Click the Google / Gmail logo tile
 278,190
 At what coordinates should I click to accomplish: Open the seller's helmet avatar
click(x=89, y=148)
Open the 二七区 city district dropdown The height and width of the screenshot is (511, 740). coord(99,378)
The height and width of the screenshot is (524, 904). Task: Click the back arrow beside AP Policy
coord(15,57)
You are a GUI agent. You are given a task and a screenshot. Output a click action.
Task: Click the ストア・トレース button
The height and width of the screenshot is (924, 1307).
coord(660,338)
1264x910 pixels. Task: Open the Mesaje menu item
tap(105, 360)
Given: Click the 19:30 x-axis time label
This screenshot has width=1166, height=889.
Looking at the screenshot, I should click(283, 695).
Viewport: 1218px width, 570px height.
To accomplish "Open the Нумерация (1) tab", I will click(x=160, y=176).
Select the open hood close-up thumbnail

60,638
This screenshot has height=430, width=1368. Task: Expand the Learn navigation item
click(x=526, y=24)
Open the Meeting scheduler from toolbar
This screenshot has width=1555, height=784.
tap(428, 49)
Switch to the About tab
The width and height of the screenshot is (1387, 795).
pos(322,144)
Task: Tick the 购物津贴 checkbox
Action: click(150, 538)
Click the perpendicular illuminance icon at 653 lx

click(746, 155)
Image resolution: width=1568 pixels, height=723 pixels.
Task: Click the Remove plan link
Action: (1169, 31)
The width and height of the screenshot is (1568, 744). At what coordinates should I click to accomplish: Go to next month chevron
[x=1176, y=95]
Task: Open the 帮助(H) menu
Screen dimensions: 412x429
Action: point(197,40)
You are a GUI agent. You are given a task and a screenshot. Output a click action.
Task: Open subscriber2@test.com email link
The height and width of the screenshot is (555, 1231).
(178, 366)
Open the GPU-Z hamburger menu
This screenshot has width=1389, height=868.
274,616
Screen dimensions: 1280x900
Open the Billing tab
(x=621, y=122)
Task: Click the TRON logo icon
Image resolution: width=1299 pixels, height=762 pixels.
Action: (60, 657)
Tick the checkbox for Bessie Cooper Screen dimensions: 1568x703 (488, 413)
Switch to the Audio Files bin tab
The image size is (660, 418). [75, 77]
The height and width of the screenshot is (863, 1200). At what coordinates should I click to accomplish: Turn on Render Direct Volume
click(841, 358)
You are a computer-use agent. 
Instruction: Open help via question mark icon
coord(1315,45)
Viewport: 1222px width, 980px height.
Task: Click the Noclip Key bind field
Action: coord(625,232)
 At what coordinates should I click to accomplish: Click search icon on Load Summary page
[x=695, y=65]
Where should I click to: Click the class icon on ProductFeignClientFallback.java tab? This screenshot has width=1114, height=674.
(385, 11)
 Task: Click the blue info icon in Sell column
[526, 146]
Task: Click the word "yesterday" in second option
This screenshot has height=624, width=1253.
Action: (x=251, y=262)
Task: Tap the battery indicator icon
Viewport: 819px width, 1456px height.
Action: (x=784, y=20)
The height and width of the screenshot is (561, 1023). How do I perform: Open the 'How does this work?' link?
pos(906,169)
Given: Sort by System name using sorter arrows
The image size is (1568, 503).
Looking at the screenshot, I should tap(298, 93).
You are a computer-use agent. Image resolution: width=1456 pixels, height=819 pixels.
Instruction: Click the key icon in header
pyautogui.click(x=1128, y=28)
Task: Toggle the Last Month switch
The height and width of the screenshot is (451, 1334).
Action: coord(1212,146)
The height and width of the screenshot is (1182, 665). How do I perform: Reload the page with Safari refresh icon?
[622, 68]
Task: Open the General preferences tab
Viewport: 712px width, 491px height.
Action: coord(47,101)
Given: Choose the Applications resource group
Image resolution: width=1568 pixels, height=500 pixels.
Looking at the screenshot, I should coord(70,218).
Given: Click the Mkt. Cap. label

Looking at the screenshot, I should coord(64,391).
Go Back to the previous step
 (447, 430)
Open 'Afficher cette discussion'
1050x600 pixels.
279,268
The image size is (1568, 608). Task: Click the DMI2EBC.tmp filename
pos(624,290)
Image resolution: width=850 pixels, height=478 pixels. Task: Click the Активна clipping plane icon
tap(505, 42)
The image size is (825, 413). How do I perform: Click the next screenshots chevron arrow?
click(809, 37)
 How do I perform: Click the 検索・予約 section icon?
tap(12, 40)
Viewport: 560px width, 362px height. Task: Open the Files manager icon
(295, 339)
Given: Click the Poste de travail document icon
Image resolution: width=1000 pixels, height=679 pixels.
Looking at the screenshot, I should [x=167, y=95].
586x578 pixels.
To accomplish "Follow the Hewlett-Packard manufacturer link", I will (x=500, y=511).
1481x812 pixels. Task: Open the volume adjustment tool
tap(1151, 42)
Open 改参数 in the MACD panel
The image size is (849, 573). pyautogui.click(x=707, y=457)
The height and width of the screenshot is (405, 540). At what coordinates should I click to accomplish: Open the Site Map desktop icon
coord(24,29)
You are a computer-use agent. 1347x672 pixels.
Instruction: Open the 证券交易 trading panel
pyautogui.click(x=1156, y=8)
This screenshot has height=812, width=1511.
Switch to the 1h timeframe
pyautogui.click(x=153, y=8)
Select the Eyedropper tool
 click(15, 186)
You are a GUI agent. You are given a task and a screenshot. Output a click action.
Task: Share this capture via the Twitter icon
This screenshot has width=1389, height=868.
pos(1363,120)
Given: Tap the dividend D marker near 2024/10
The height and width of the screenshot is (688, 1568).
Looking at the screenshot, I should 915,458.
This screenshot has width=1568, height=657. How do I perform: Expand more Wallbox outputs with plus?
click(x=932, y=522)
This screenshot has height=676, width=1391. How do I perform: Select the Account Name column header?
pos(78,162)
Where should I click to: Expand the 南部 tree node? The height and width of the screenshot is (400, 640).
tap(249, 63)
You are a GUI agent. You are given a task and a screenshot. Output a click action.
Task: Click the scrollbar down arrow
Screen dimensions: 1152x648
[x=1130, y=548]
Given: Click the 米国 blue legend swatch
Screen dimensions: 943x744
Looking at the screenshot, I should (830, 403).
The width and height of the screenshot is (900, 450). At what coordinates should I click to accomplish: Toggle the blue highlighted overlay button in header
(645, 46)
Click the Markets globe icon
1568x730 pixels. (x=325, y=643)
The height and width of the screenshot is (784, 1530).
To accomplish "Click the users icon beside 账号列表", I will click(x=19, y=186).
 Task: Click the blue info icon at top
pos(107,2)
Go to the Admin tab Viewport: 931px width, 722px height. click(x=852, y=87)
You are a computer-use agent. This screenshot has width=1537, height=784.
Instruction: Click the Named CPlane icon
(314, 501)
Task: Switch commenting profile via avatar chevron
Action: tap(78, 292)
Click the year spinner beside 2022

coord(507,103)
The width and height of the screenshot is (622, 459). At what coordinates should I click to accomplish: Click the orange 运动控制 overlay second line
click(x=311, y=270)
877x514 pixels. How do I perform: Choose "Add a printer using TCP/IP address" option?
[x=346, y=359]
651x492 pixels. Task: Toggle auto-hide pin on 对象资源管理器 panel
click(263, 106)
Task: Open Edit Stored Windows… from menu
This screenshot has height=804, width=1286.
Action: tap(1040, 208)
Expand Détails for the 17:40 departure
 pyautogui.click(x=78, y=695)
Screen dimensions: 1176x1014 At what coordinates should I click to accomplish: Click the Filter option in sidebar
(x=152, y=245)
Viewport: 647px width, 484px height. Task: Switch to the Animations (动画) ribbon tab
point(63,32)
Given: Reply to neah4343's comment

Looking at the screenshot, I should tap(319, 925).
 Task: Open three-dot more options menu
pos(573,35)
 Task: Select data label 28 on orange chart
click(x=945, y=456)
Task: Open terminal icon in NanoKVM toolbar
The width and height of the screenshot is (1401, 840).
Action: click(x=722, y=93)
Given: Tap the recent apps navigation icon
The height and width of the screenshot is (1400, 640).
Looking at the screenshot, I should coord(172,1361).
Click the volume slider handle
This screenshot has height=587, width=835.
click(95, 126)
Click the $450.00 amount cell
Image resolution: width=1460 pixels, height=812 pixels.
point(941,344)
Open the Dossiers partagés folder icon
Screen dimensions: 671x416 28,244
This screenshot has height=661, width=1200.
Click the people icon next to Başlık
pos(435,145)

• _Exercise aim_
Tally the lines of the rows above that contain the word "with", and give only the number.

• _Expected output_
2